Cependant le même Bertrand Jourdan déclarait, dans un autre article paru sur France Inter.fr, que « par les analyses ADN, on peut obtenir des informations sur la provenance des ancêtres d’un individu. » Et de conclure prudemment « qu’il n’y a aucun lien entre les différences génétiques entre groupes et des différences de capacités cognitives. ». De cela, au moins, nous en sommes convaincus. Si ce n’était pas le cas, on pourrait nous taxer d’avoir une approche raciste de l’humanité. Seulement ce qui est dit ici en filigrane, c’est que des différences génétiques – assertion corroborée par d’autres scientifiques – subsistent quand on se donne la peine de les chercher, jetant du coup une ombre sur cette belle théorie de l’homogénéité humaine.
Ces différences, pourquoi une certaine intelligentsia veut à ce point les occulter ? Par crainte de froisser la susceptibilité de ceux dont les ancêtres ont été colonisés par les occidentaux ? Ou par peur de donner ainsi du crédit à des poussées de racisme primaire ? N’est-ce pas plutôt cette parole politiquement correcte qui risque de favoriser un retour en force du refoulé racial – au nom de la liberté de pensée - et donc de s’avérer contre-productive ?
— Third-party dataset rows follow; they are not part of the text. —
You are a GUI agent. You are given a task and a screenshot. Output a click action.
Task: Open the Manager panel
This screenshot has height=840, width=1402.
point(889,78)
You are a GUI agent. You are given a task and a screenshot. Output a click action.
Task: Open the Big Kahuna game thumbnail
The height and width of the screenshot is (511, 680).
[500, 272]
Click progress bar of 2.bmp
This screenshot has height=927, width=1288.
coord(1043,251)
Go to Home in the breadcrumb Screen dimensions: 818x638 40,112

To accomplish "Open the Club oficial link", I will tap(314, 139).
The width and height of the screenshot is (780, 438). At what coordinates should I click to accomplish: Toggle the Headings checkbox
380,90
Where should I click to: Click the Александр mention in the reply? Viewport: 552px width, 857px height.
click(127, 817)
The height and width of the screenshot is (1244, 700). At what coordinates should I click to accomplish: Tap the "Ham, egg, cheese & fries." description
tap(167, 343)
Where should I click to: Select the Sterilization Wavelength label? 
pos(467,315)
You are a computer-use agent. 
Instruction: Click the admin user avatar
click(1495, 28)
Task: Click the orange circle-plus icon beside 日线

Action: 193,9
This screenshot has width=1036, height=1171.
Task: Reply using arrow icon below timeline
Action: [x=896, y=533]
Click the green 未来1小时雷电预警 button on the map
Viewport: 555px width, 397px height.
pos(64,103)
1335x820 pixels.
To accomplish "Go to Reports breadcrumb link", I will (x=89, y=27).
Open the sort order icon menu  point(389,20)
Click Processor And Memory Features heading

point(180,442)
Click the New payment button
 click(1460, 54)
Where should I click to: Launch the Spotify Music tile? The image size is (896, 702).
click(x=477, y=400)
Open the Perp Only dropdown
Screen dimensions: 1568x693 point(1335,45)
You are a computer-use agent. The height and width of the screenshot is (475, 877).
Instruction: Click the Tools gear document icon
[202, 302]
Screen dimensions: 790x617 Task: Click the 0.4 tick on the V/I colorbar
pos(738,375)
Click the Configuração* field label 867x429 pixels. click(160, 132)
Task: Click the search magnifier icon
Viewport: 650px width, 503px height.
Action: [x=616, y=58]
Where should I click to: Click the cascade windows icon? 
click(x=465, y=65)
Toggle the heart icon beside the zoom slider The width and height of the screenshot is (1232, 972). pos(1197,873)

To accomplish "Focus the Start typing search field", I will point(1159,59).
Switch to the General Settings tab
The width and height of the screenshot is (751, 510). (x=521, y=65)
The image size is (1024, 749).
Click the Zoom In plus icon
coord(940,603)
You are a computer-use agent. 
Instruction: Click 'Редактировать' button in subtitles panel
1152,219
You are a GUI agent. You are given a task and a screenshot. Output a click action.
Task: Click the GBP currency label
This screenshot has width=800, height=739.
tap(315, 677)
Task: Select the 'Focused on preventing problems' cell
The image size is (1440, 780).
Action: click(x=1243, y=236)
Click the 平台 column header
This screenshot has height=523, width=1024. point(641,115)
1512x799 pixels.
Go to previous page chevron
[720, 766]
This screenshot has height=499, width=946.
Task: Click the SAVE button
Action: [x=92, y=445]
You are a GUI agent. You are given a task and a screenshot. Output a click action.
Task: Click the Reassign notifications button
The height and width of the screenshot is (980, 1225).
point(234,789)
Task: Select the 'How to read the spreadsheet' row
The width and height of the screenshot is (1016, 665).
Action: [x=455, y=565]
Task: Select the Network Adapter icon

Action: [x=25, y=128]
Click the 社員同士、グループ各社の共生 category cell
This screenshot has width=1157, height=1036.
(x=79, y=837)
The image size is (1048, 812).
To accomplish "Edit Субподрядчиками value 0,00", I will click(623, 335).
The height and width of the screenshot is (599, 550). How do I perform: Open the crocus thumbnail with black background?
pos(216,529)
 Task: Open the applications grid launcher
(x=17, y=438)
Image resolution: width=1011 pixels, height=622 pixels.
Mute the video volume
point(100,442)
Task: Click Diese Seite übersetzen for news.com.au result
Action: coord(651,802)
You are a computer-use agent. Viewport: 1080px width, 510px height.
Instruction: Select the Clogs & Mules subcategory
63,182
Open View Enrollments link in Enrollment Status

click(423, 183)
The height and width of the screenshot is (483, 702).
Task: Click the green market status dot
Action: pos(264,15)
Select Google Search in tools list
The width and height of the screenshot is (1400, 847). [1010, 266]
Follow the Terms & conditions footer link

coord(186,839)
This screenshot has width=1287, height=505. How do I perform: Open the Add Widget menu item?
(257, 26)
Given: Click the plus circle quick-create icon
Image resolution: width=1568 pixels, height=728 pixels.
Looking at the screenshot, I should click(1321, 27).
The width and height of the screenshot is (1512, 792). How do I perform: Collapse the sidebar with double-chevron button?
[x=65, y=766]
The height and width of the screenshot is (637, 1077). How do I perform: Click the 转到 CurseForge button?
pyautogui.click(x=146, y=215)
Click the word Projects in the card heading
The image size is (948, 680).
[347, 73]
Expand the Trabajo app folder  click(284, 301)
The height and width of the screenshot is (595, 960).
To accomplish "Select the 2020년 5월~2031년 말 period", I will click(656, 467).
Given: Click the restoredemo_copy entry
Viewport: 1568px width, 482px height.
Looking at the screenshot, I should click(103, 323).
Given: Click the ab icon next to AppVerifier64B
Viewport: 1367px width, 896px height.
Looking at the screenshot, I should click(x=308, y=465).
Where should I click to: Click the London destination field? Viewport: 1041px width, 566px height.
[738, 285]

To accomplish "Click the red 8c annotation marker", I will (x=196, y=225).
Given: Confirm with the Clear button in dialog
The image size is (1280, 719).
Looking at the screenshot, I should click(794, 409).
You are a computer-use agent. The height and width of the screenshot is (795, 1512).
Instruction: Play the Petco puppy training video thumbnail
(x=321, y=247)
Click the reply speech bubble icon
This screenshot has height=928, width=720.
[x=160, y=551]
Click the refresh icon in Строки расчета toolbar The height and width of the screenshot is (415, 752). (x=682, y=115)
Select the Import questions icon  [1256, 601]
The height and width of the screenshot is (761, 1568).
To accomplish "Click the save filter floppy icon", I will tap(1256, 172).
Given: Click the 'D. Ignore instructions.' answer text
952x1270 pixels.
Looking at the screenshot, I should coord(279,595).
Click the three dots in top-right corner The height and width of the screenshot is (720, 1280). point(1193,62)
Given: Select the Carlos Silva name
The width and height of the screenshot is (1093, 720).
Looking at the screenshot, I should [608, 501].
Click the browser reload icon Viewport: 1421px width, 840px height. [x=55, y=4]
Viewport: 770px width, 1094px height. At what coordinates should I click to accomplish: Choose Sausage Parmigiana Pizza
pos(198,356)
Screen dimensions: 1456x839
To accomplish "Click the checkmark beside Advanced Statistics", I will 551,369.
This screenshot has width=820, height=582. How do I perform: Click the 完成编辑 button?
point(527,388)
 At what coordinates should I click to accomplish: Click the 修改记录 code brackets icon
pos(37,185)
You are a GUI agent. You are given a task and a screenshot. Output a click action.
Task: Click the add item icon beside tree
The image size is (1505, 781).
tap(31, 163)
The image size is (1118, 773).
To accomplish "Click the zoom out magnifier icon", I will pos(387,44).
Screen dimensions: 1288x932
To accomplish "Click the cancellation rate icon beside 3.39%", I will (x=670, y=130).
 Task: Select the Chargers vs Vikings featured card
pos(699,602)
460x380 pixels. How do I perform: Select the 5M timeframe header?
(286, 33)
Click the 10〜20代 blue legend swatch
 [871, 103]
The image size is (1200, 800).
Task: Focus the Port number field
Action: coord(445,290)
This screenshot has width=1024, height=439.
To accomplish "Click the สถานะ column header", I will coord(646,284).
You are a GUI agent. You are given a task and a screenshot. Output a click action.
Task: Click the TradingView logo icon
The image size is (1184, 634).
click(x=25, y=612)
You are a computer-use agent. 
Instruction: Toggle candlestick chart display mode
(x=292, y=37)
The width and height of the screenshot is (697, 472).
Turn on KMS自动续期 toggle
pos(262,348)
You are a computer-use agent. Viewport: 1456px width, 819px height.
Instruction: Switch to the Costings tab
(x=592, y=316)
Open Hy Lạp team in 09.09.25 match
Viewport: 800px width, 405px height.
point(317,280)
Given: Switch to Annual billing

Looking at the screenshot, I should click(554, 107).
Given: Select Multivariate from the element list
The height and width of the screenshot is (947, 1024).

En proposant, récemment, de supprimer le mot « race » du préambule de notre constitution au profit du mot « origine », Emmanuel Macron et ses députés ne font pas autre chose que de « gazer » frileusement notre langue. Pensent-ils réellement que la cause du racisme est dans le mot « race » ? Et qu’en l’éradiquant de ce texte princeps on va du même coup en juguler les effets les plus sinistres ?
Ce parti-pris nominaliste n’est pas seulement naïf ; il est également dangereux pour les perspectives de censure et d’appauvrissement linguistique qu’il ouvre. Avec lui plane le spectre de l’administration orwellienne. D’autre part, il n’est pas du tout certain qu’il fasse rapidement consensus dans la population. Et il y a gros à parier que les policiers et les médecins-légistes, quand ils lanceront un avis de recherche ou autopsieront un cadavre, continueront à se référer aux vieilles catégories de races et de couleur de peau.
Osons le dire sans détour : la peur et le rejet de l’autre existent en dehors de leur nomination. Ils sont naturels à tout être vivant et mieux vaut les regarder bien en face. Ce n’est pas par la logomachie mais seulement par une éducation raisonnable et généreuse qu’on peut espérer les endiguer dans l’esprit des générations futures.